Pixel coordinate grounding data:
BEGIN
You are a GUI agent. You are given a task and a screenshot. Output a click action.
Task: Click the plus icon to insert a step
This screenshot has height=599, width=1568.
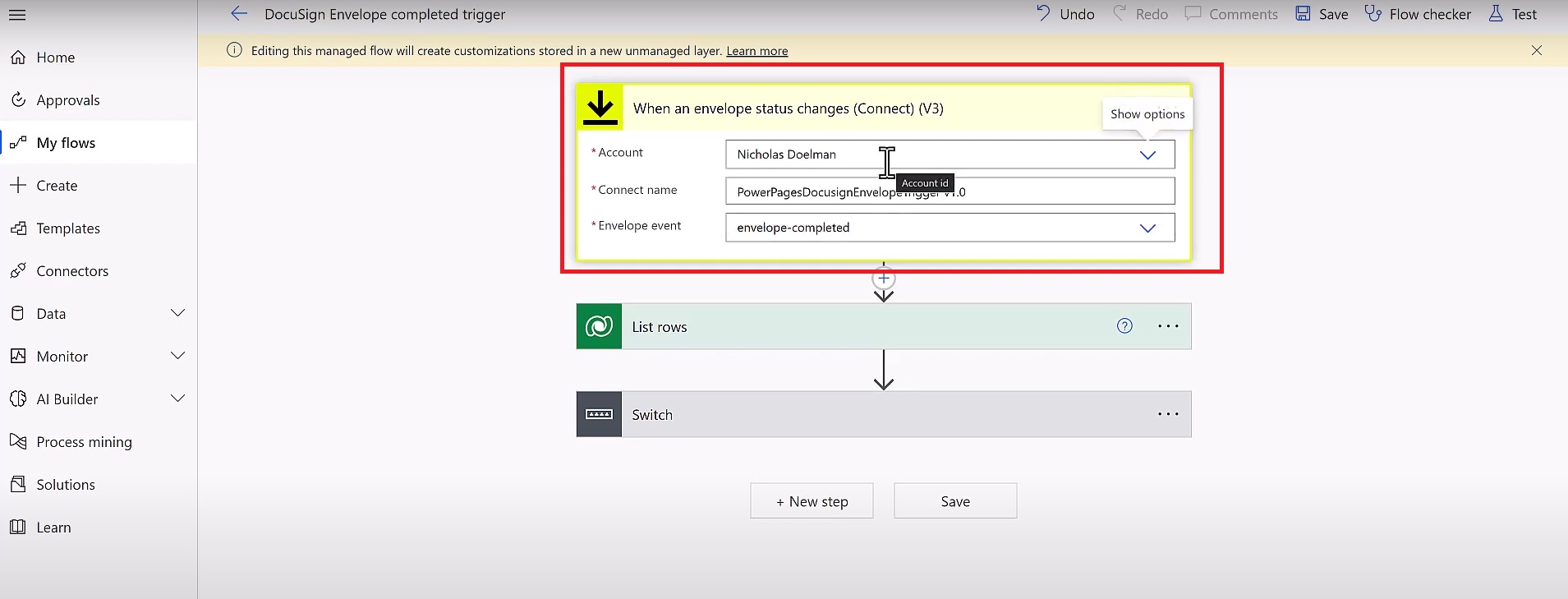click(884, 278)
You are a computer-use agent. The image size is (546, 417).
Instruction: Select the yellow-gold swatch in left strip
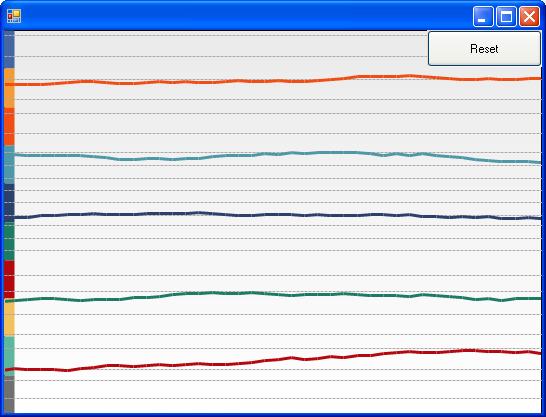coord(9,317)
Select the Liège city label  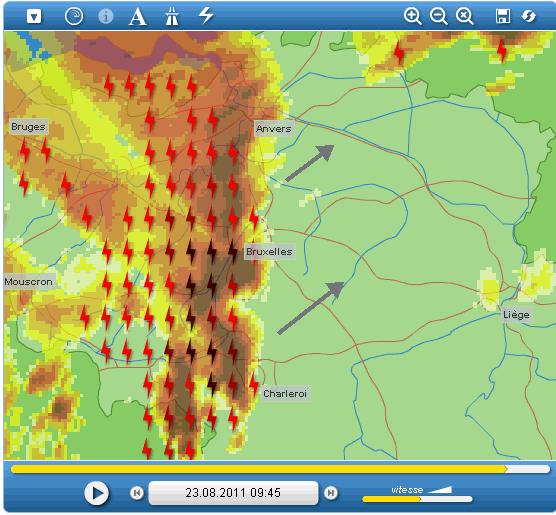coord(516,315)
END
Across the data above, count the lines that include the word "agent", and respond with the number alone.

2